» BRIEF
Give the records back in full, exactly as they read.
^^^^
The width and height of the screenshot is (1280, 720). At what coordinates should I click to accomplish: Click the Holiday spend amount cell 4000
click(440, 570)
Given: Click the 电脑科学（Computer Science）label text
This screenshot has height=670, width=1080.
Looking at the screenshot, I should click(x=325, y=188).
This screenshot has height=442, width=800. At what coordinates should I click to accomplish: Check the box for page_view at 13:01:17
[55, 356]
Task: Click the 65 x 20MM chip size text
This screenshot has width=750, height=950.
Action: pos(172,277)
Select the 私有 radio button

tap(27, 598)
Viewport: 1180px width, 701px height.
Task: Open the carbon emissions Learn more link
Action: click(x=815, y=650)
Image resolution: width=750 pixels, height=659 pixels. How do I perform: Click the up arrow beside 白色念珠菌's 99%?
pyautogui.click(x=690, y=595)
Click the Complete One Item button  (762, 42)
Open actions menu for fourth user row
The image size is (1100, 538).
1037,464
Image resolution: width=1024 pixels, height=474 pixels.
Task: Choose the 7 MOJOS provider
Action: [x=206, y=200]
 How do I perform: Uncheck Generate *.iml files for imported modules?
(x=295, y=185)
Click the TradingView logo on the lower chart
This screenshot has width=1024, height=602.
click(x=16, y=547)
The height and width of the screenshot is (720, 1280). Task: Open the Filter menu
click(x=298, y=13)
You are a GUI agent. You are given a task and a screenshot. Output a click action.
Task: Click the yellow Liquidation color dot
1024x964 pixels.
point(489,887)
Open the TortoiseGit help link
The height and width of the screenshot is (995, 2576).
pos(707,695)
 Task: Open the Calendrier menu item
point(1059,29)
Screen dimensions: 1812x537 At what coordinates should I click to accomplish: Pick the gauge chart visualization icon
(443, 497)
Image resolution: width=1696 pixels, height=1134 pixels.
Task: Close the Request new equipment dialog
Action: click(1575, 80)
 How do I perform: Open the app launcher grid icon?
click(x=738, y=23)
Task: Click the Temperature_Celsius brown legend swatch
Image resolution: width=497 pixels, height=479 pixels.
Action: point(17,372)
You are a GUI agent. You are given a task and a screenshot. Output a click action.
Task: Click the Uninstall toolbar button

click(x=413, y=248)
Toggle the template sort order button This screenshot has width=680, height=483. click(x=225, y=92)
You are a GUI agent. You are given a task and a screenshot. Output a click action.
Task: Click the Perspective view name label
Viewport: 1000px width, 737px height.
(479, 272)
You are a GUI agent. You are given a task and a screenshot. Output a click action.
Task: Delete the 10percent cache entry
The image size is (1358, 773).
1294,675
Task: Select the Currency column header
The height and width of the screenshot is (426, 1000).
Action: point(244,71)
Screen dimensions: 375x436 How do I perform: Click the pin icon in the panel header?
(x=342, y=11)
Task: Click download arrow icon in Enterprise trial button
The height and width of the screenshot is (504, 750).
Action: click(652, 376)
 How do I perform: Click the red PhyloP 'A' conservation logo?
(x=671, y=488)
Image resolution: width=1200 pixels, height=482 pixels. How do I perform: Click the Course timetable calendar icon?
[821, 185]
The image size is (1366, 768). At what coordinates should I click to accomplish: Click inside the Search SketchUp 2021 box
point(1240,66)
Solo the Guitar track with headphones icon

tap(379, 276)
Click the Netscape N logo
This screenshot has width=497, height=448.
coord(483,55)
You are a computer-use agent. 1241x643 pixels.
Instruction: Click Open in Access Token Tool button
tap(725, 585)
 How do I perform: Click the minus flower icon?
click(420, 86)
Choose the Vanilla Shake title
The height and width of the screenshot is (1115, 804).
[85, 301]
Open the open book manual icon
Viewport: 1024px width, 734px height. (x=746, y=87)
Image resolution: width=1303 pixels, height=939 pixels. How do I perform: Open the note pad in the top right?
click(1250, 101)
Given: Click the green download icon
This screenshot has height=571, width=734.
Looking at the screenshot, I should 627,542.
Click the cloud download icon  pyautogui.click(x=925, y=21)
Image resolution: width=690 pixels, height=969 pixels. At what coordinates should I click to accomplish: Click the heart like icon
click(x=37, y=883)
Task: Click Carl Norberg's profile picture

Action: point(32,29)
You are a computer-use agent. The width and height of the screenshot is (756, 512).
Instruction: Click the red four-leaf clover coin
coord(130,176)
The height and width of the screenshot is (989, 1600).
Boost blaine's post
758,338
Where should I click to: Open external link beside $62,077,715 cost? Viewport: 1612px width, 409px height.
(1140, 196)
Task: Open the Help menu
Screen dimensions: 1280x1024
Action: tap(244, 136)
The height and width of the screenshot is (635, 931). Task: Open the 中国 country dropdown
^^^^
» EXERCISE SOLUTION
The width and height of the screenshot is (1280, 720). At what coordinates should I click to accomplish: Click the Holiday spend amount cell 4000
click(440, 570)
Given: Click the 电脑科学（Computer Science）label text
This screenshot has height=670, width=1080.
Looking at the screenshot, I should click(x=325, y=188).
This screenshot has height=442, width=800. At what coordinates should I click to accomplish: Check the box for page_view at 13:01:17
[55, 356]
Task: Click the 65 x 20MM chip size text
This screenshot has width=750, height=950.
Action: pos(172,277)
Select the 私有 radio button

tap(27, 598)
Viewport: 1180px width, 701px height.
Task: Open the carbon emissions Learn more link
Action: click(x=815, y=650)
Image resolution: width=750 pixels, height=659 pixels. How do I perform: Click the up arrow beside 白色念珠菌's 99%?
pyautogui.click(x=690, y=595)
Click the Complete One Item button  (762, 42)
Open actions menu for fourth user row
The image size is (1100, 538).
1037,464
Image resolution: width=1024 pixels, height=474 pixels.
Task: Choose the 7 MOJOS provider
Action: [x=206, y=200]
 How do I perform: Uncheck Generate *.iml files for imported modules?
(x=295, y=185)
Click the TradingView logo on the lower chart
This screenshot has width=1024, height=602.
click(x=16, y=547)
The height and width of the screenshot is (720, 1280). Task: Open the Filter menu
click(x=298, y=13)
You are a GUI agent. You are given a task and a screenshot. Output a click action.
Task: Click the yellow Liquidation color dot
1024x964 pixels.
point(489,887)
Open the TortoiseGit help link
The height and width of the screenshot is (995, 2576).
pos(707,695)
 Task: Open the Calendrier menu item
point(1059,29)
Screen dimensions: 1812x537 At what coordinates should I click to accomplish: Pick the gauge chart visualization icon
(443, 497)
Image resolution: width=1696 pixels, height=1134 pixels.
Task: Close the Request new equipment dialog
Action: click(1575, 80)
 How do I perform: Open the app launcher grid icon?
click(x=738, y=23)
Task: Click the Temperature_Celsius brown legend swatch
Image resolution: width=497 pixels, height=479 pixels.
Action: point(17,372)
You are a GUI agent. You are given a task and a screenshot. Output a click action.
Task: Click the Uninstall toolbar button

click(x=413, y=248)
Toggle the template sort order button This screenshot has width=680, height=483. click(x=225, y=92)
You are a GUI agent. You are given a task and a screenshot. Output a click action.
Task: Click the Perspective view name label
Viewport: 1000px width, 737px height.
(479, 272)
You are a GUI agent. You are given a task and a screenshot. Output a click action.
Task: Delete the 10percent cache entry
The image size is (1358, 773).
1294,675
Task: Select the Currency column header
The height and width of the screenshot is (426, 1000).
Action: point(244,71)
Screen dimensions: 375x436 How do I perform: Click the pin icon in the panel header?
(x=342, y=11)
Task: Click download arrow icon in Enterprise trial button
The height and width of the screenshot is (504, 750).
Action: click(652, 376)
 How do I perform: Click the red PhyloP 'A' conservation logo?
(x=671, y=488)
Image resolution: width=1200 pixels, height=482 pixels. How do I perform: Click the Course timetable calendar icon?
[821, 185]
The image size is (1366, 768). At what coordinates should I click to accomplish: Click inside the Search SketchUp 2021 box
point(1240,66)
Solo the Guitar track with headphones icon

tap(379, 276)
Click the Netscape N logo
This screenshot has width=497, height=448.
coord(483,55)
You are a computer-use agent. 1241x643 pixels.
Instruction: Click Open in Access Token Tool button
tap(725, 585)
 How do I perform: Click the minus flower icon?
click(420, 86)
Choose the Vanilla Shake title
The height and width of the screenshot is (1115, 804).
[85, 301]
Open the open book manual icon
Viewport: 1024px width, 734px height. (x=746, y=87)
Image resolution: width=1303 pixels, height=939 pixels. How do I perform: Open the note pad in the top right?
click(1250, 101)
Given: Click the green download icon
This screenshot has height=571, width=734.
Looking at the screenshot, I should 627,542.
Click the cloud download icon  pyautogui.click(x=925, y=21)
Image resolution: width=690 pixels, height=969 pixels. At what coordinates should I click to accomplish: Click the heart like icon
click(x=37, y=883)
Task: Click Carl Norberg's profile picture

Action: point(32,29)
You are a computer-use agent. The width and height of the screenshot is (756, 512).
Instruction: Click the red four-leaf clover coin
coord(130,176)
The height and width of the screenshot is (989, 1600).
Boost blaine's post
758,338
Where should I click to: Open external link beside $62,077,715 cost? Viewport: 1612px width, 409px height.
(1140, 196)
Task: Open the Help menu
Screen dimensions: 1280x1024
Action: tap(244, 136)
The height and width of the screenshot is (635, 931). Task: Open the 中国 country dropdown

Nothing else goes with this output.